*** Begin section ***

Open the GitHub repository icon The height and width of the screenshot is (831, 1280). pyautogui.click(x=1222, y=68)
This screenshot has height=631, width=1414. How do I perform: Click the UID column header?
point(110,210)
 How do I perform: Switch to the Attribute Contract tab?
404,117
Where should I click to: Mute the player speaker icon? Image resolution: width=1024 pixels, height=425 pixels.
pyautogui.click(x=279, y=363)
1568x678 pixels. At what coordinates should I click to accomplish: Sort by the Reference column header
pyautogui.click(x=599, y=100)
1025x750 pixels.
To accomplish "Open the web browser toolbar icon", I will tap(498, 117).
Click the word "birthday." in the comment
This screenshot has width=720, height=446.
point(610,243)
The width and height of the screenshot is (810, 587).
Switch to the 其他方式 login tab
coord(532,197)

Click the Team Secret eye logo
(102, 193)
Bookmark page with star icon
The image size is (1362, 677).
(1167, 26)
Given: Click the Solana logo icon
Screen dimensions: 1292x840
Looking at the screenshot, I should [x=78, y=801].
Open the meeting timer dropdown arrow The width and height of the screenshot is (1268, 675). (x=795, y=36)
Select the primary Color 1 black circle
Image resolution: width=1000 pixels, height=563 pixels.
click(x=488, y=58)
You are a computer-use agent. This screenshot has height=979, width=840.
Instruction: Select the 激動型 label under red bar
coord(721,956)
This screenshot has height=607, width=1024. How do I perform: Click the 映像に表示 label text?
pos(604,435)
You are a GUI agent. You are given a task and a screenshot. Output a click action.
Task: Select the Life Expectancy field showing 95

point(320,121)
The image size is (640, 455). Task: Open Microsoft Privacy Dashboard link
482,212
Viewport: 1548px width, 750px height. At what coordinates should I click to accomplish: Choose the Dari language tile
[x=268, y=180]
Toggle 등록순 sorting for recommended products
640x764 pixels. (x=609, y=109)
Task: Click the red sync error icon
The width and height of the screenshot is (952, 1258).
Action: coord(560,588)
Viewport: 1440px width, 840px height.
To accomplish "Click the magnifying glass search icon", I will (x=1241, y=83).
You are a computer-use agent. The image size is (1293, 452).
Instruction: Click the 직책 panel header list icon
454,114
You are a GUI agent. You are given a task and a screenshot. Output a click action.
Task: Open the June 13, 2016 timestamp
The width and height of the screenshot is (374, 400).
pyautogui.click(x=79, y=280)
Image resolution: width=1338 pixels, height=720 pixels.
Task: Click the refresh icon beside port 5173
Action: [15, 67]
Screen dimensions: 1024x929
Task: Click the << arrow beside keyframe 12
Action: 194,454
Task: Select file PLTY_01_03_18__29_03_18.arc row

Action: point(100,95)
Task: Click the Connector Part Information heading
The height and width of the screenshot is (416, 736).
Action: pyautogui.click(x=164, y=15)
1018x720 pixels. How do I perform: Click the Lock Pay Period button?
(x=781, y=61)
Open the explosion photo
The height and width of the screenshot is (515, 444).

*** End section ***

## Description of the task
Please print the data above exactly as it appears.

## Exercise result
Open the GitHub repository icon The height and width of the screenshot is (831, 1280). pyautogui.click(x=1222, y=68)
This screenshot has height=631, width=1414. How do I perform: Click the UID column header?
point(110,210)
 How do I perform: Switch to the Attribute Contract tab?
404,117
Where should I click to: Mute the player speaker icon? Image resolution: width=1024 pixels, height=425 pixels.
pyautogui.click(x=279, y=363)
1568x678 pixels. At what coordinates should I click to accomplish: Sort by the Reference column header
pyautogui.click(x=599, y=100)
1025x750 pixels.
To accomplish "Open the web browser toolbar icon", I will tap(498, 117).
Click the word "birthday." in the comment
This screenshot has width=720, height=446.
point(610,243)
The width and height of the screenshot is (810, 587).
Switch to the 其他方式 login tab
coord(532,197)

Click the Team Secret eye logo
(102, 193)
Bookmark page with star icon
The image size is (1362, 677).
(1167, 26)
Given: Click the Solana logo icon
Screen dimensions: 1292x840
Looking at the screenshot, I should [x=78, y=801].
Open the meeting timer dropdown arrow The width and height of the screenshot is (1268, 675). (x=795, y=36)
Select the primary Color 1 black circle
Image resolution: width=1000 pixels, height=563 pixels.
click(x=488, y=58)
You are a computer-use agent. This screenshot has height=979, width=840.
Instruction: Select the 激動型 label under red bar
coord(721,956)
This screenshot has height=607, width=1024. How do I perform: Click the 映像に表示 label text?
pos(604,435)
You are a GUI agent. You are given a task and a screenshot. Output a click action.
Task: Select the Life Expectancy field showing 95

point(320,121)
The image size is (640, 455). Task: Open Microsoft Privacy Dashboard link
482,212
Viewport: 1548px width, 750px height. At what coordinates should I click to accomplish: Choose the Dari language tile
[x=268, y=180]
Toggle 등록순 sorting for recommended products
640x764 pixels. (x=609, y=109)
Task: Click the red sync error icon
The width and height of the screenshot is (952, 1258).
Action: coord(560,588)
Viewport: 1440px width, 840px height.
To accomplish "Click the magnifying glass search icon", I will (x=1241, y=83).
You are a computer-use agent. The image size is (1293, 452).
Instruction: Click the 직책 panel header list icon
454,114
You are a GUI agent. You are given a task and a screenshot. Output a click action.
Task: Open the June 13, 2016 timestamp
The width and height of the screenshot is (374, 400).
pyautogui.click(x=79, y=280)
Image resolution: width=1338 pixels, height=720 pixels.
Task: Click the refresh icon beside port 5173
Action: [15, 67]
Screen dimensions: 1024x929
Task: Click the << arrow beside keyframe 12
Action: 194,454
Task: Select file PLTY_01_03_18__29_03_18.arc row

Action: point(100,95)
Task: Click the Connector Part Information heading
The height and width of the screenshot is (416, 736).
Action: pyautogui.click(x=164, y=15)
1018x720 pixels. How do I perform: Click the Lock Pay Period button?
(x=781, y=61)
Open the explosion photo
The height and width of the screenshot is (515, 444).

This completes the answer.